先週に続き、渋谷シアターイメージフォーラムで、ポーランドのキェシロフスキ監督の『デカローグ』(88) を観賞です。
もともとテレビ企画として制作された十編の作品集。ベースは聖書の十戒です。
これがあまりにも素晴らしいため、テレビの枠を超えて映画祭などで上映、絶賛され、うち二本は劇場公開用に再編集され公開されるなど、キャリアを代表する作品集に数えられています。
そして、生誕八十年、没後二十五年を期して、この度、デシタルリマスター版の公開となったのです。
先週の二作品に続いて、本日も二作品『ある殺人に関する物語』『ある愛に関する物語』を鑑賞。
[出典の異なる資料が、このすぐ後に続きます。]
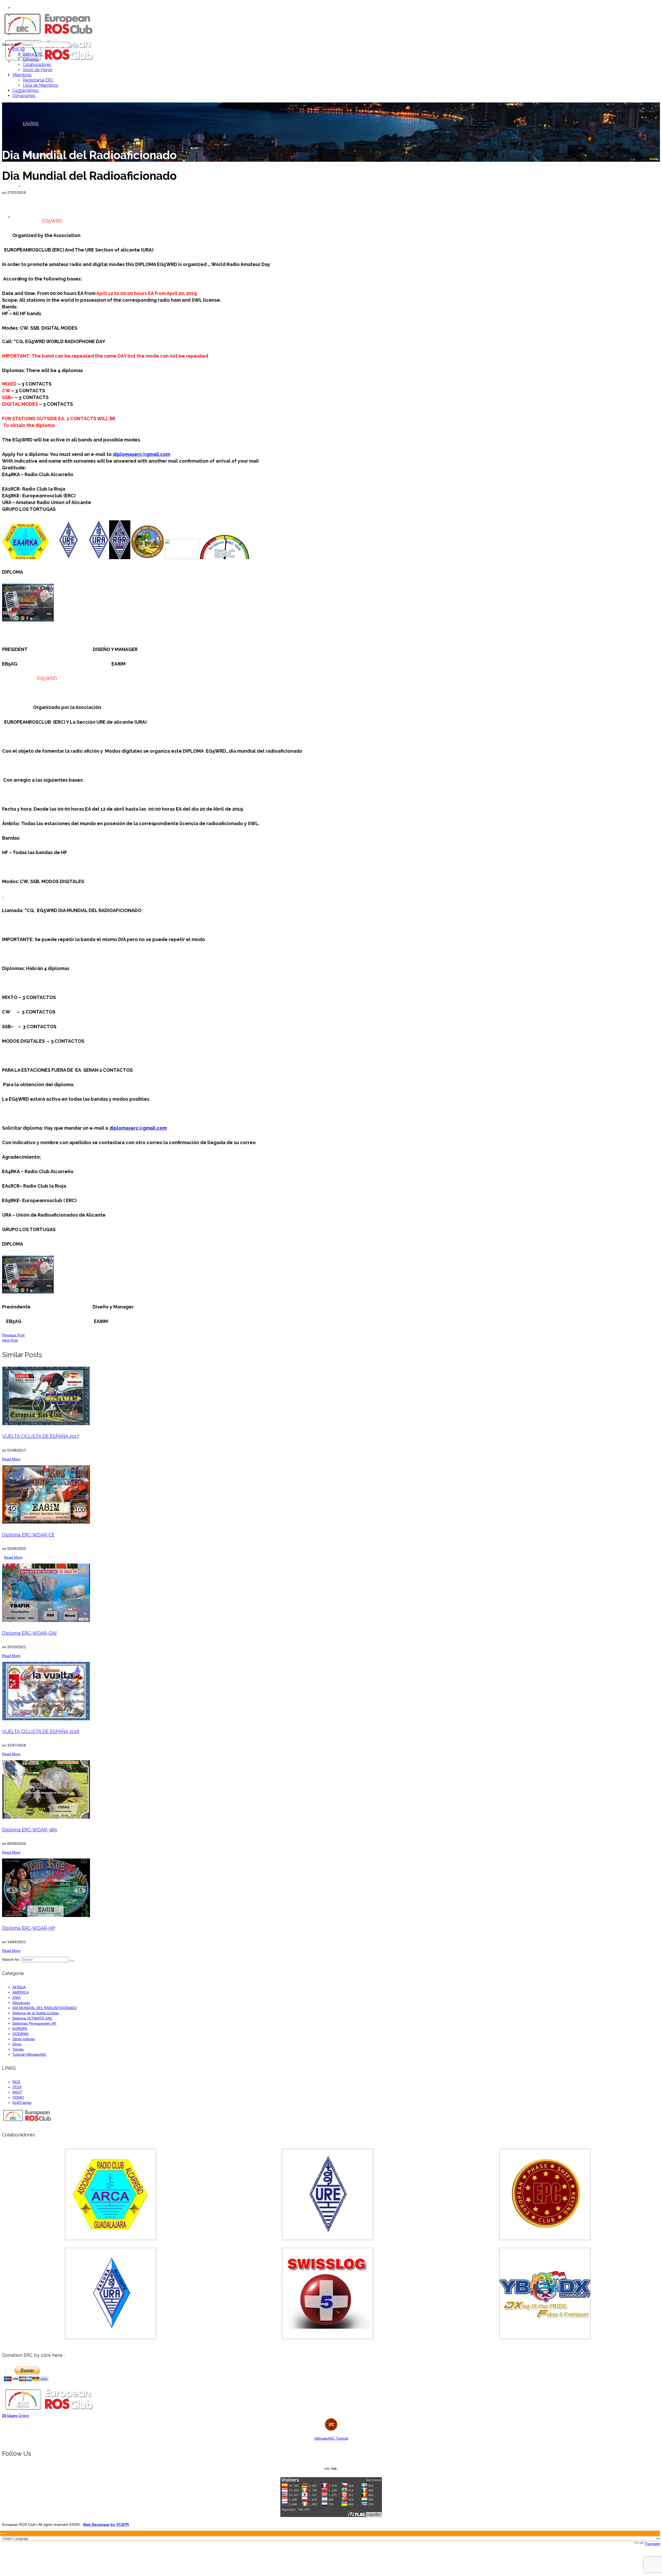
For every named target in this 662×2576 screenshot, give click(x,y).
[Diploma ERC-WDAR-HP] (331, 1888)
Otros (16, 2044)
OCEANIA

『ある愛の~』は以前、劇場用に再編集された『愛に関する短いフィルム』(88) の方を観ていまして、二度目の鑑賞となります。
もうね、良いものはね、何度観ても良い。いやー、体に染み入りました。前回投稿でもチラッと触れましたが、簡単に言うと「覗き」の話です。愛するから覗くのか、覗いていたから愛したのか、いずれにせよ、覗いていた彼は肉体的かつ精神的な恥辱を受け(安部公房『箱男』中の挿話、隣のピアノ教師のトイレシーンを覗こうとした少年と同じですな)、それでもそこからの展開に少し救われ。
『ある殺人~』の方も最後まで息が抜けない、緊迫した内容なんですが、もう残酷極まりない殺人を犯した青年に、死刑の判決後ではありますが、担当弁護士のかける憐憫、そして青年の家族愛、、、いやー、どうしたもんかね。
僕はテレビなるモノを捨てて二十年近くになりますが、こんな作品が放送されるなら、また欲しいね。でも、日本ではこんな作品は作れないだろな。やっぱテレビいらないわー。
これで、十作品中四作品を鑑賞。しかし、全作品を観ようと思っていたところへ難問が。
来週からエリック・ロメール特集始まってしまうのです。Bunkamuraで。
勘弁してくれよ、身体一つしかないんだよ。どうすんだよ、二つに引き裂けっていうのかよ。スルメじゃないんだよ。